The central store contains a number of .ADMX files and a folder which contains .ADML files.  The ADML files are needed otherwise you’ll receive configuration errors when attempting to use group policy.  You can confirm that the central store is set up correctly by cracking open Group Policy and then in turn a Group Policy object.  Navigate down to ‘Administrative Templates either on Computer or User side and you will see in the RHS column that the definitions have been retrieved from the central store:


Once the Central Store is created you need to download the ADMX files for the version of Microsoft Office you use in your environment.  Here are some links for you: – Office 2010 ADMX – Office 2013 ADMX – Office 2016 ADMX

Each link will provide you with a x86 and a x64 downloadable .exe file.  The one you require depends on the the version of office you require to manage via GPO.  In our production environments we have one version of Office, we install the x86 version of Office as advised for most situations by Microsoft. When you run the exe you will be asked to suggest a folder to extract the files to like so…

image   image


Now you’ll have a couple of folders inside the extract but we’re only interested in the ADMX folder.  Inside here are the ADMX files we need and the language packs, I have deleted all language folders except en-us and I am now left with 13 admx files and an en-us folder.  these are the only files that we need to deploy so all the rest can be deleted.  As with the Central Store creation above, you’re left with several ADMX files and then a number of .ADML files inside the en-us folder.

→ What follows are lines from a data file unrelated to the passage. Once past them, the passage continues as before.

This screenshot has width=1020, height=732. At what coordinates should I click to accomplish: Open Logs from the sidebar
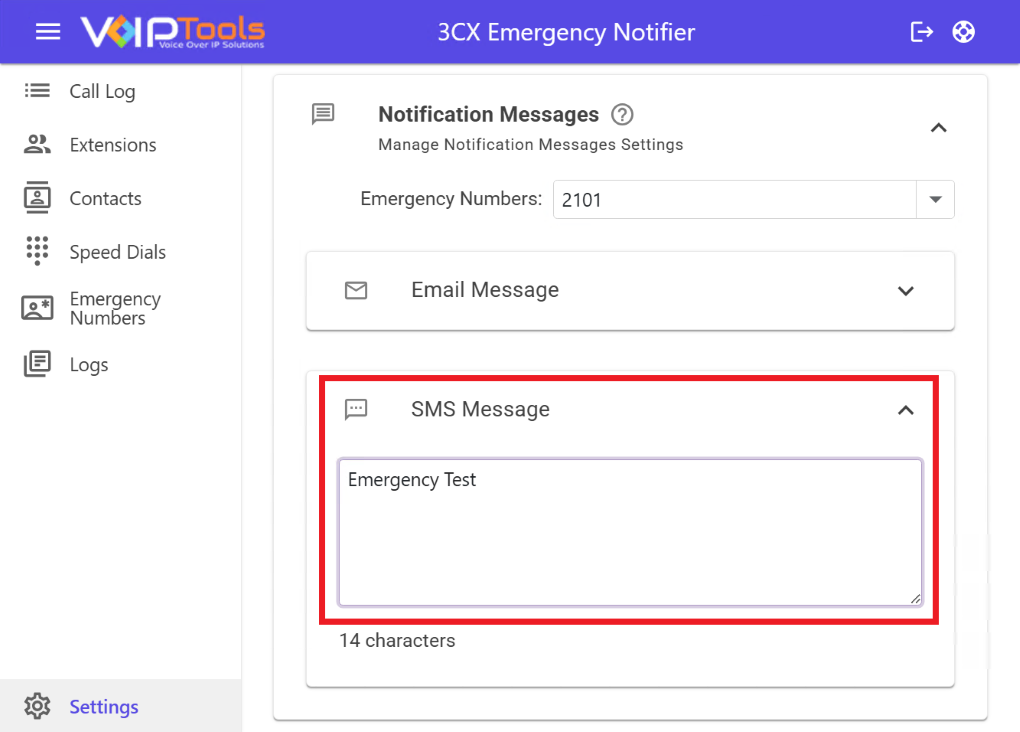[89, 365]
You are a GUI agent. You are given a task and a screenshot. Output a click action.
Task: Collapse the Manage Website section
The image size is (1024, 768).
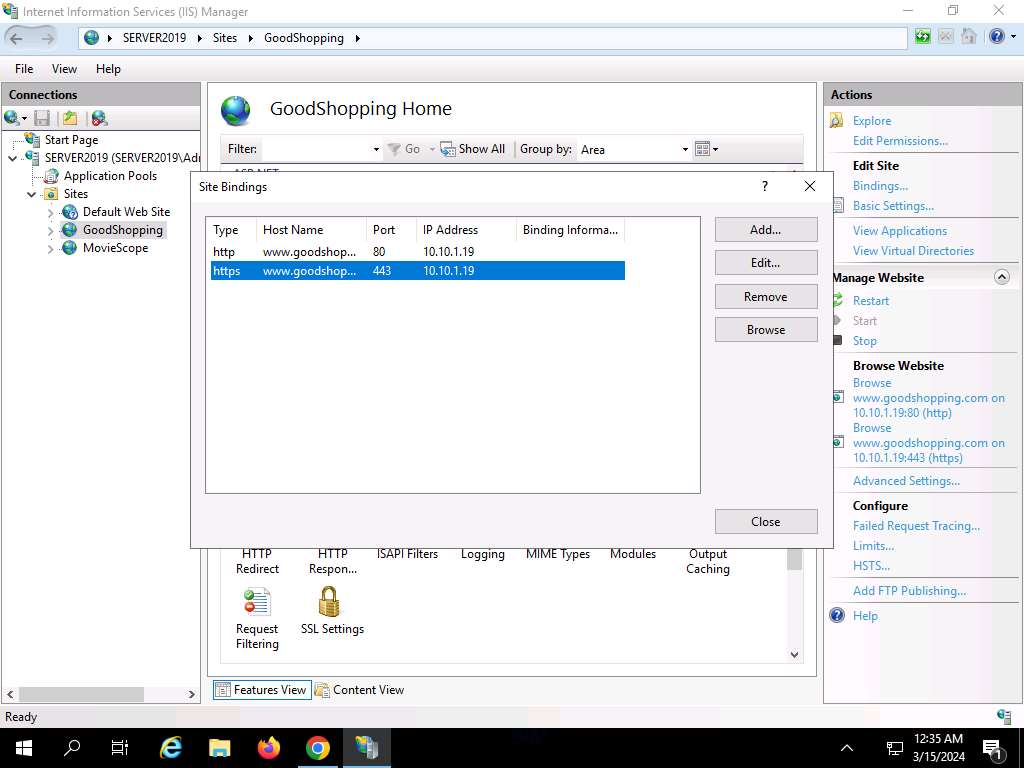point(1001,277)
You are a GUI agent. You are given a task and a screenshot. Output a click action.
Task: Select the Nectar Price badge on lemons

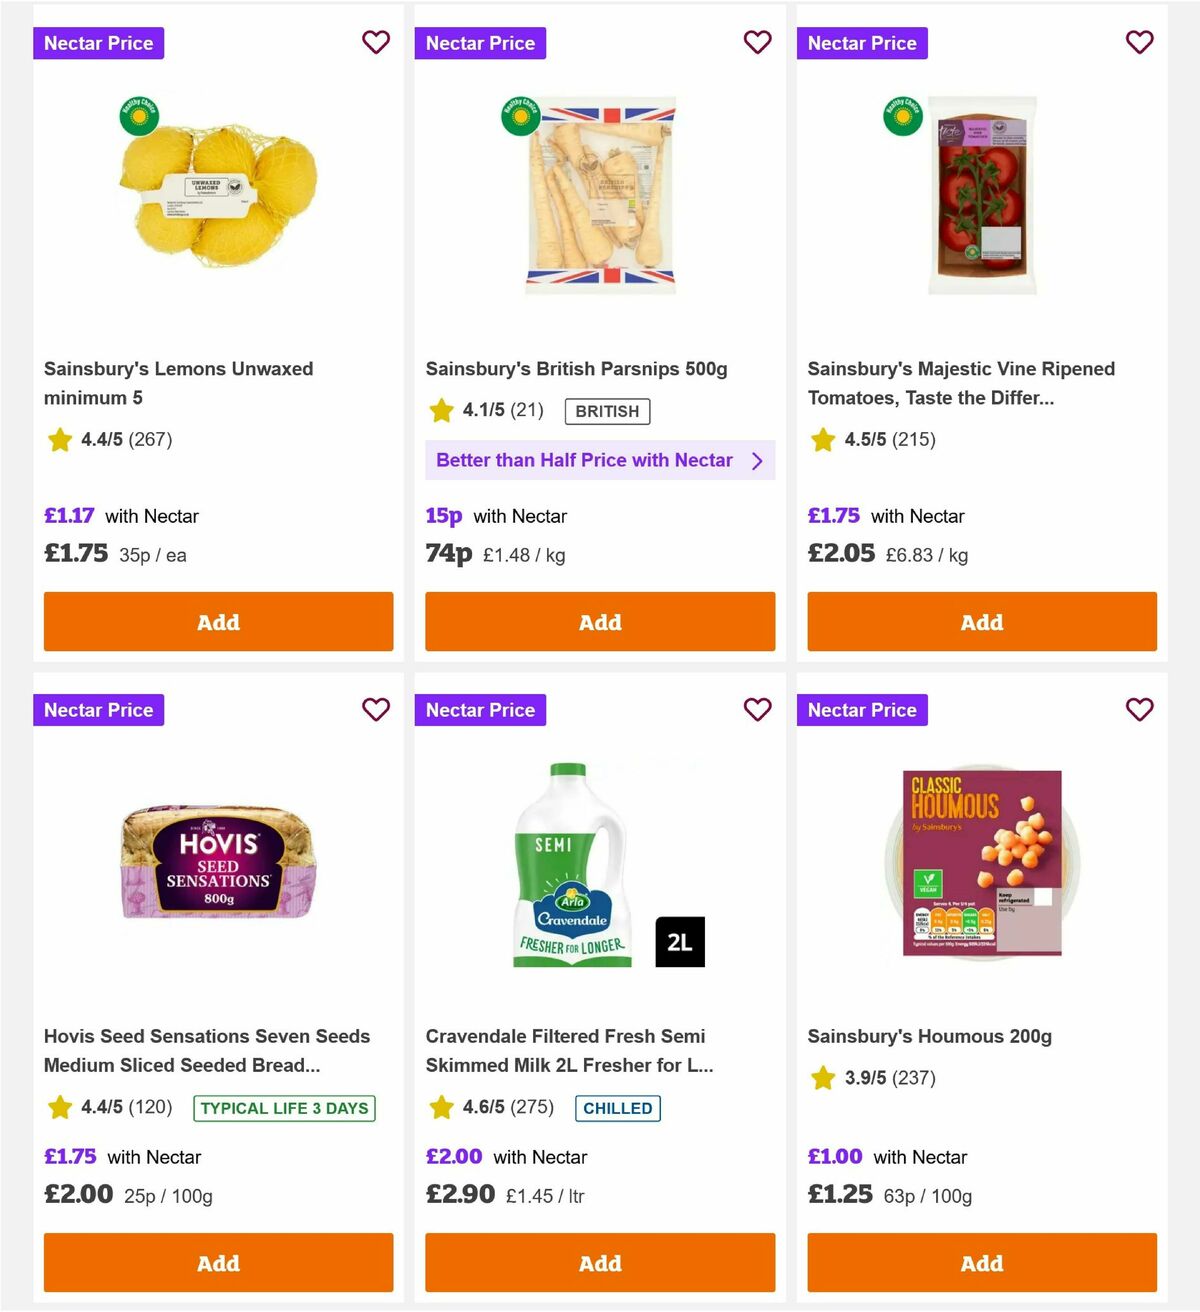click(x=98, y=43)
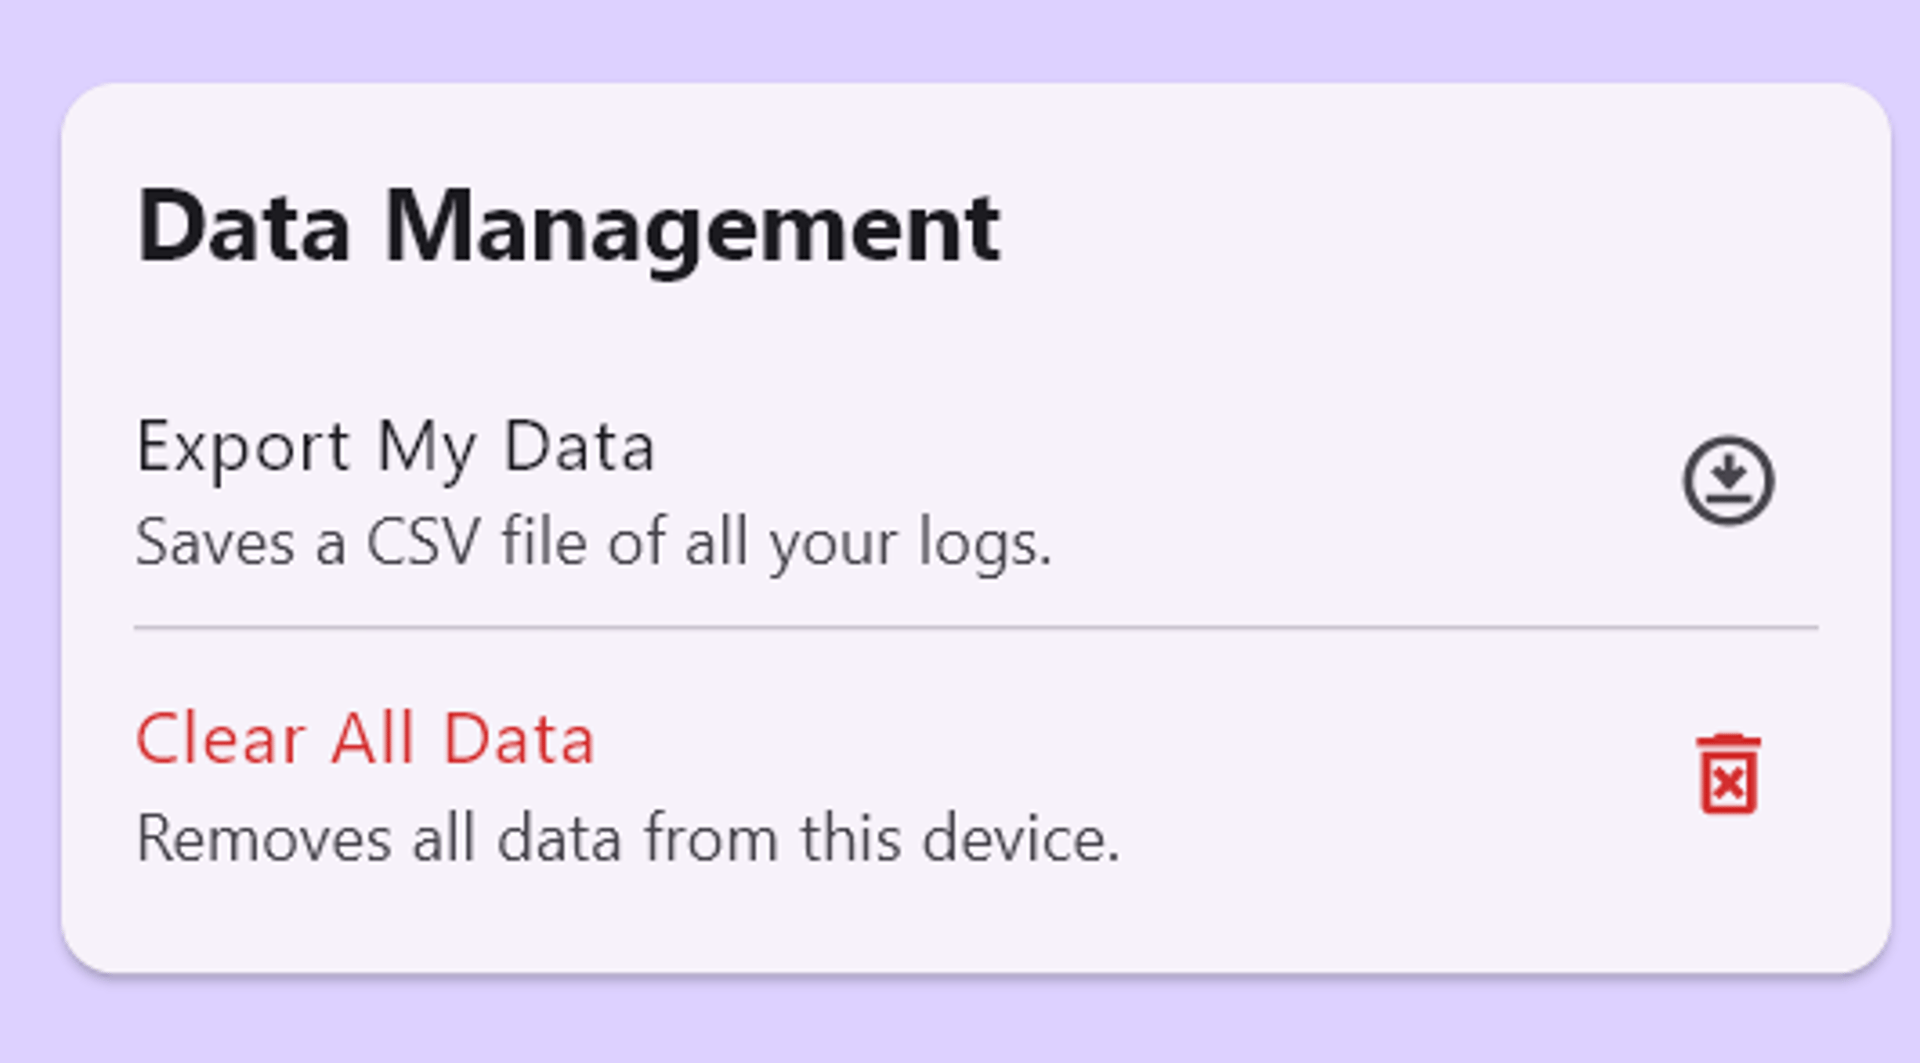Click the download icon beside Export My Data
The image size is (1920, 1063).
(x=1727, y=481)
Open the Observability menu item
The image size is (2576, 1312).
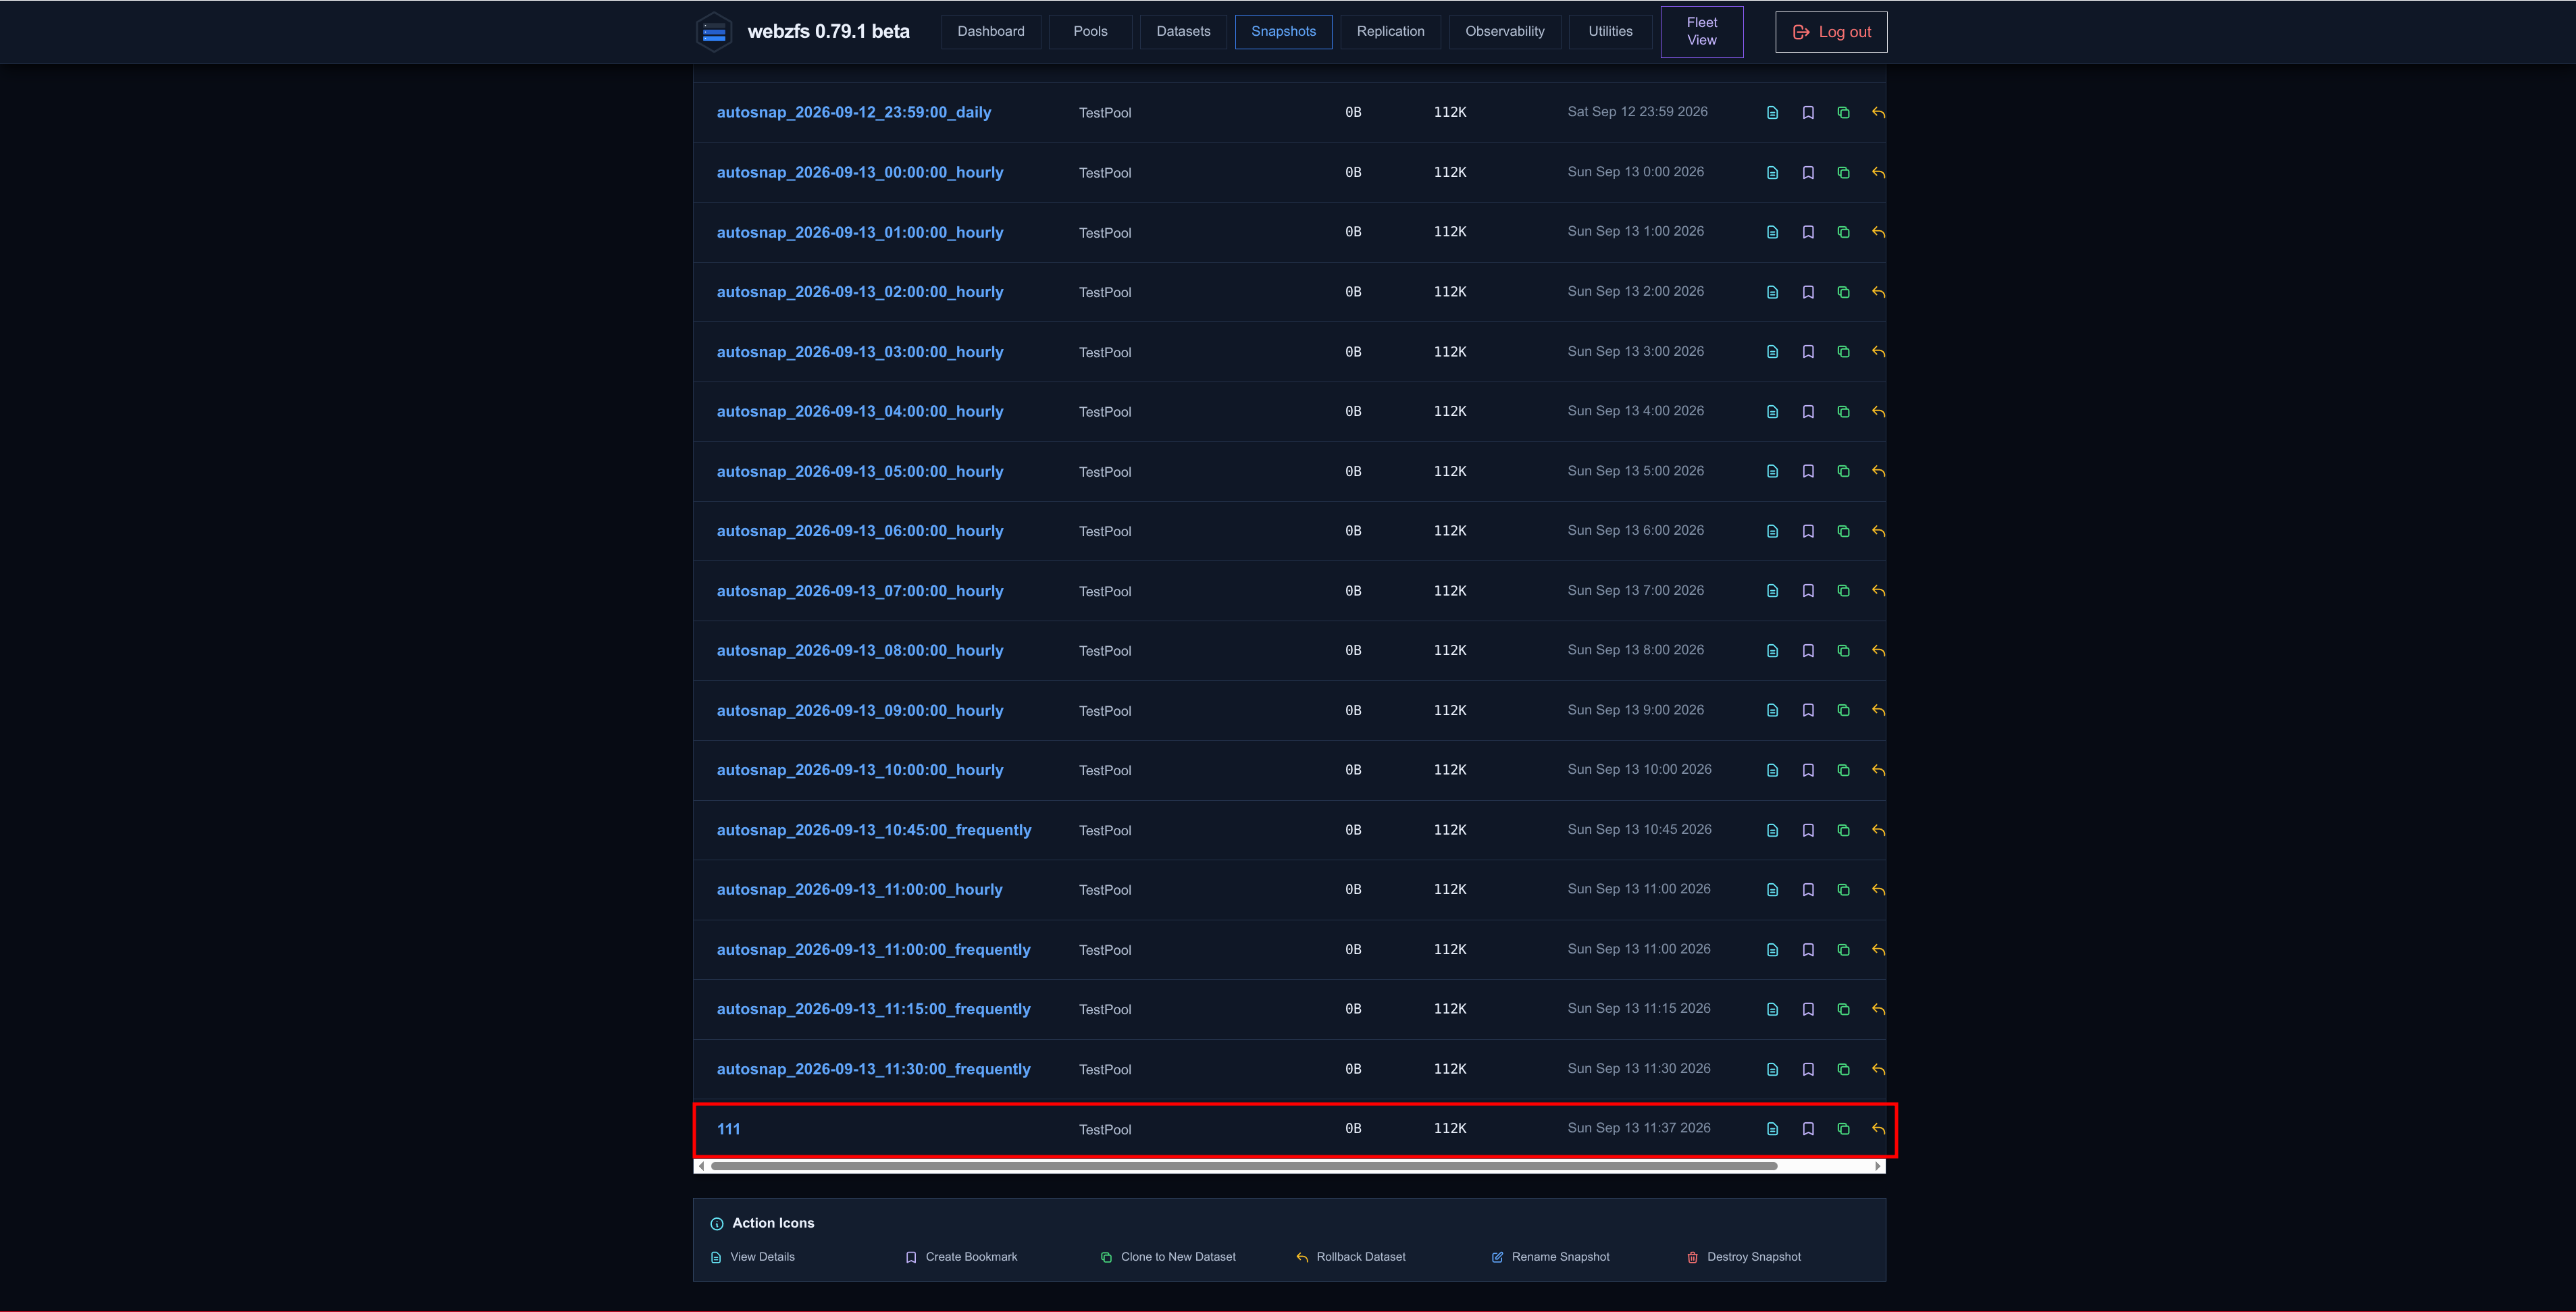pos(1504,31)
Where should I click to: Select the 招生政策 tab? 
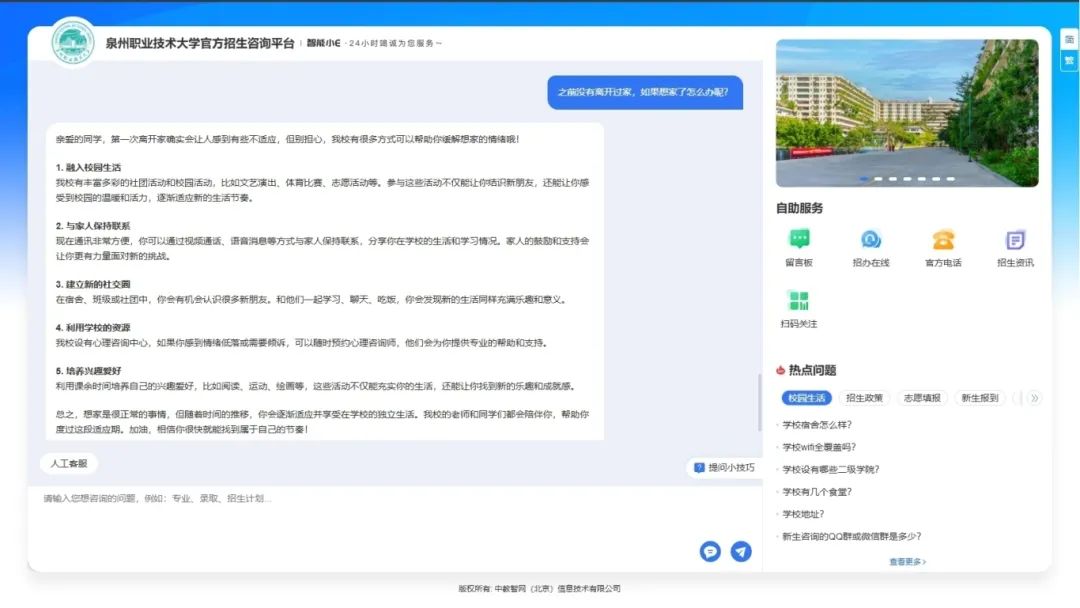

For the sake of completeness, I downloaded both architectures for both 2010 and 2013, extracted, then removed all unneeded files and I am now left with the following folders


This way, when deploying a domain controller I can chose which one to implement on it depending on where I am

I wrote a simple function which looks like this:

   1: Function Import-ADMX   
   2:     {   
   3:         $Destination = "C:\Windows\Sysvol\sysvol\YOURDOMAIN.local\Policies\PolicyDefinitions"   
   4:         $Source = .\ADMX\Office2010x86   
   5:         #$Source = .\ADMX\Office2013x86   
   6:         #$Source = .\ADMX\Office2013x86   
   7:         #$Source = .\ADMX\Office2013x64   
   8:         if (!(Test-Path -path $Destination )) { $null = New-Item -ItemType Container -Path $Destination -Force }   
   9:         Robocopy $Source $Destination /S  
  10:     }  
  12: Import-ADMX

Obviously you’re going to have to edit the source folders for your environment, but this will do the following things:

1. Set the destination folder, this is the central store folder
2. Set the source folder, you’ll need to edit this to represent your environment
3. Test for the PolicyDefinitions folder in the default location for the central store, if it isn’t there, create it.
4. Copy in the ADMX & ADML files for the version of Office you use in your environment.

This can be run as a deployment step PowerShell script (which is what I am doing) and must be on the primary domain controller.  To test if this has worked properly crack open a GPO and see if you can see the MS Office items:


As you can see from this my deployment of the Office 2013 ADMX files was successful and they are sitting in a central store.  Happy days!